EXERCISE DIRECTIONS
Answer with a number only: how many lines of the entries below contain the word "computer"?

[[ EXTRACTED INFORMATION, beginning ]]

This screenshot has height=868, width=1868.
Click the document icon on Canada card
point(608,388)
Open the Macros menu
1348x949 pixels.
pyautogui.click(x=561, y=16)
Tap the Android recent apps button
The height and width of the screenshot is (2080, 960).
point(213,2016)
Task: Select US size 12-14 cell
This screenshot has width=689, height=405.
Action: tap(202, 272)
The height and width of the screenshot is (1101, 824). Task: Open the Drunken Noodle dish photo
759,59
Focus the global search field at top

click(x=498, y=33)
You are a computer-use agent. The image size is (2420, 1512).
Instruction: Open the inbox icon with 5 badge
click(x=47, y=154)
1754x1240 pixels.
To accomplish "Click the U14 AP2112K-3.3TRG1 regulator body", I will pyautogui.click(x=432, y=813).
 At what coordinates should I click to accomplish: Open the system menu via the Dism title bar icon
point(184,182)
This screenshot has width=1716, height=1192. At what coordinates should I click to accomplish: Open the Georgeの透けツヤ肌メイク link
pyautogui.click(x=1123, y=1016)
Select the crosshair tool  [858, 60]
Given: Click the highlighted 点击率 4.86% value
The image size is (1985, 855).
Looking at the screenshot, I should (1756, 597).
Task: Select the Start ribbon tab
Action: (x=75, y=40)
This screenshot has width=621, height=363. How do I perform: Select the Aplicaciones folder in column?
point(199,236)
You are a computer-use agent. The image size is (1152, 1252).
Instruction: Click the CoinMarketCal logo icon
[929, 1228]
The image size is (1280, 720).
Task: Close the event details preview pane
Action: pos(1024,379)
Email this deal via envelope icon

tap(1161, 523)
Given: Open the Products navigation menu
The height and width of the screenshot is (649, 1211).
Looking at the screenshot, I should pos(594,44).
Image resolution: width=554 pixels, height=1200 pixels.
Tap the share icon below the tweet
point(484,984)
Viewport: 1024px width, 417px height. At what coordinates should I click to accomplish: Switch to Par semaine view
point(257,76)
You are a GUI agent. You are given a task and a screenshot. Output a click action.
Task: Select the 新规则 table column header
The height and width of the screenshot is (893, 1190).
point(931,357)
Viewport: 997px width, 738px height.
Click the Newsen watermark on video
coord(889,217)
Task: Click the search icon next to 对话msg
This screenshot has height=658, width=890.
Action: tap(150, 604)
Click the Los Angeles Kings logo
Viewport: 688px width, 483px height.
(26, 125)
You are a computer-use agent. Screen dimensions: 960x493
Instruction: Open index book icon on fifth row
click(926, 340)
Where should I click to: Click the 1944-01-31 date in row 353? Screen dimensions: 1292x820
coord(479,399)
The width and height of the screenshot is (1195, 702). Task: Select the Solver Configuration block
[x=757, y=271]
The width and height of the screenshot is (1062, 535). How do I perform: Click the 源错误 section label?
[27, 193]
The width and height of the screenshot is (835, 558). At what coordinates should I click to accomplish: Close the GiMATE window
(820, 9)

[[ EXTRACTED INFORMATION, end ]]

TASK RESULT
3